Immobilization of sHA-eSH enables a fast coverage of gold surfaces with the highest possible surface-coverage achievable in such a grafting-to approach in which the full chain is immobilized directly to the surface. However the grafting density can only be controlled indirectly. The gold surface offers a large number of binding sites for sHA-eSH and this does not limit the grafting density. Thus, the surface coverage is determined by the polymer properties of sHA, such as its high degree of hydration, flexibility and its length. The average contour length (L_c) of sHA used in the experiments is approximately 24 nm with a radius of gyration (R_g) of ca. 5.3 nm^25,26. In contrast, when the QCM-D curves of the sHA-eSH layers are fitted based on the “extended viscoelastic model” and their thickness was determined to be about 9 nm. This indicates the limited stretching of sHA-eSH chains immobilized at this grafting density. Additionally, an optical technique, two wavelength multi parametric surface plasmon resonance (MP-SPR), was applied to determine the layer thickness (vide infra). In good agreement with the QCM-D modeling, the thickness obtained using MP-SPR was 9.4 nm (Table 1).

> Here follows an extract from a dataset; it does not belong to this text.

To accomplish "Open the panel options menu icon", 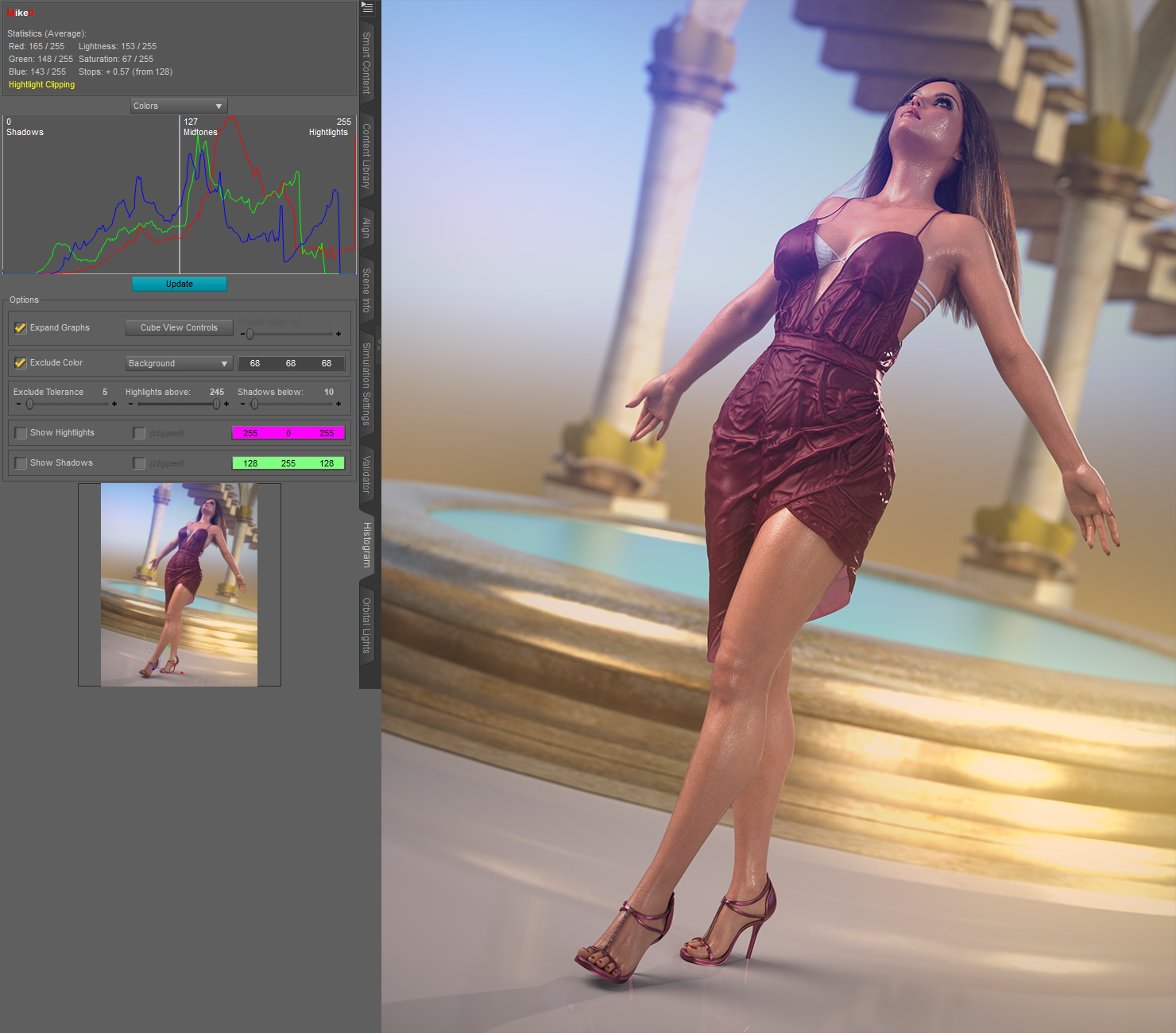I will pyautogui.click(x=366, y=8).
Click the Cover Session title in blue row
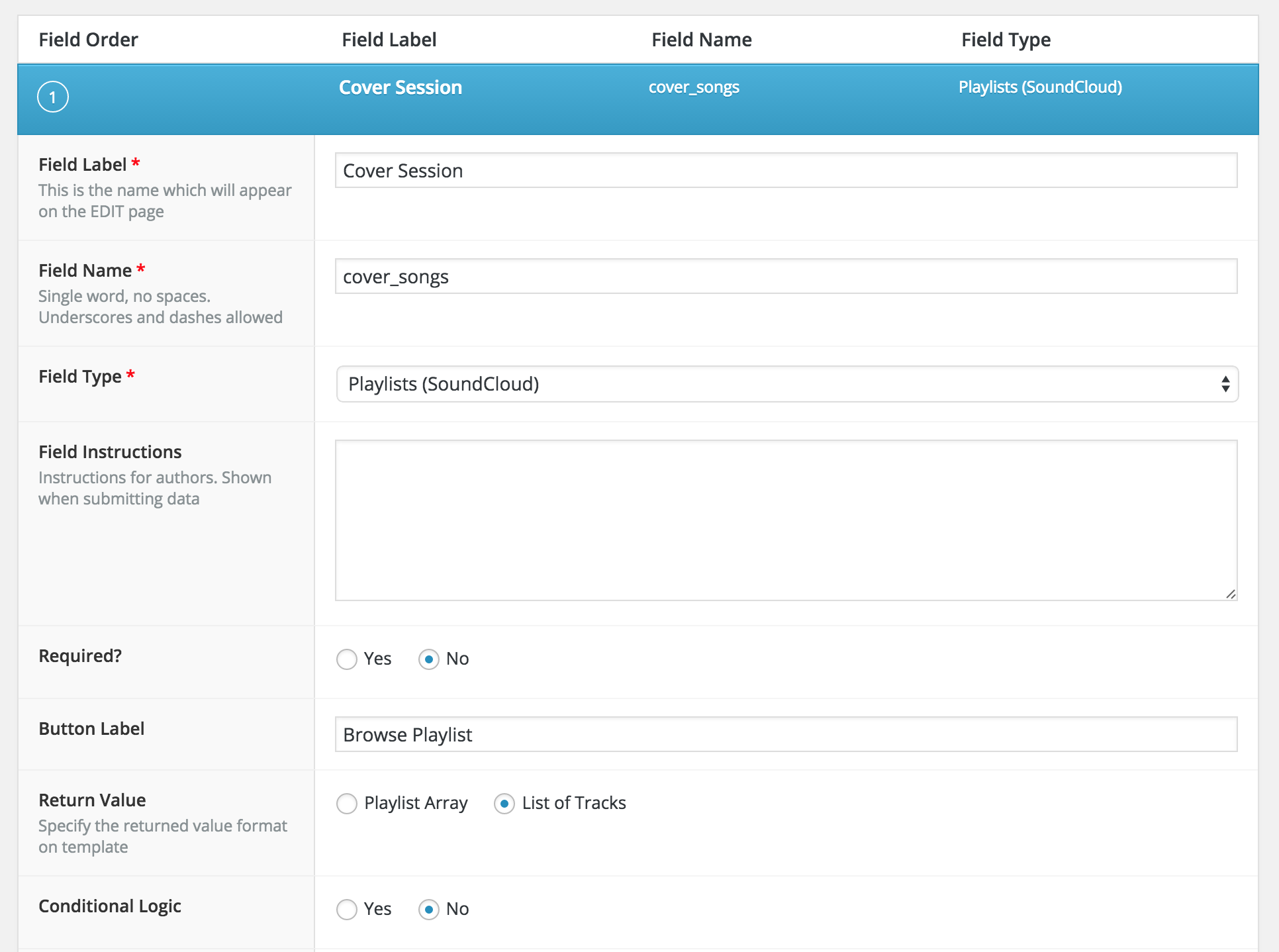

Simultaneously, the refractive index of the adlayer is determined (Table 1) and the adsorbed dry surface mass can be calculated using the specific refractive index increment of HA, dn/dc of 0.15 cm³/g²⁷. Thus, the immobilization of sHA-eSH onto a gold surface leads to a surface mass of 255 ng/cm². Assuming a spherical shape corresponding to the radius of gyration of HA for calculation purposes, the average minimal spacing of hyaluronan molecules would correspond to about 2 nm, as hyaluronan density decreases from the surface towards the solution^28,29.

Table 1 The surface thickness/RI analysis obtained from MP-SPR study and comparison with thickness calculated from QCM-D for the complete adlayer including the OEG bottom layer.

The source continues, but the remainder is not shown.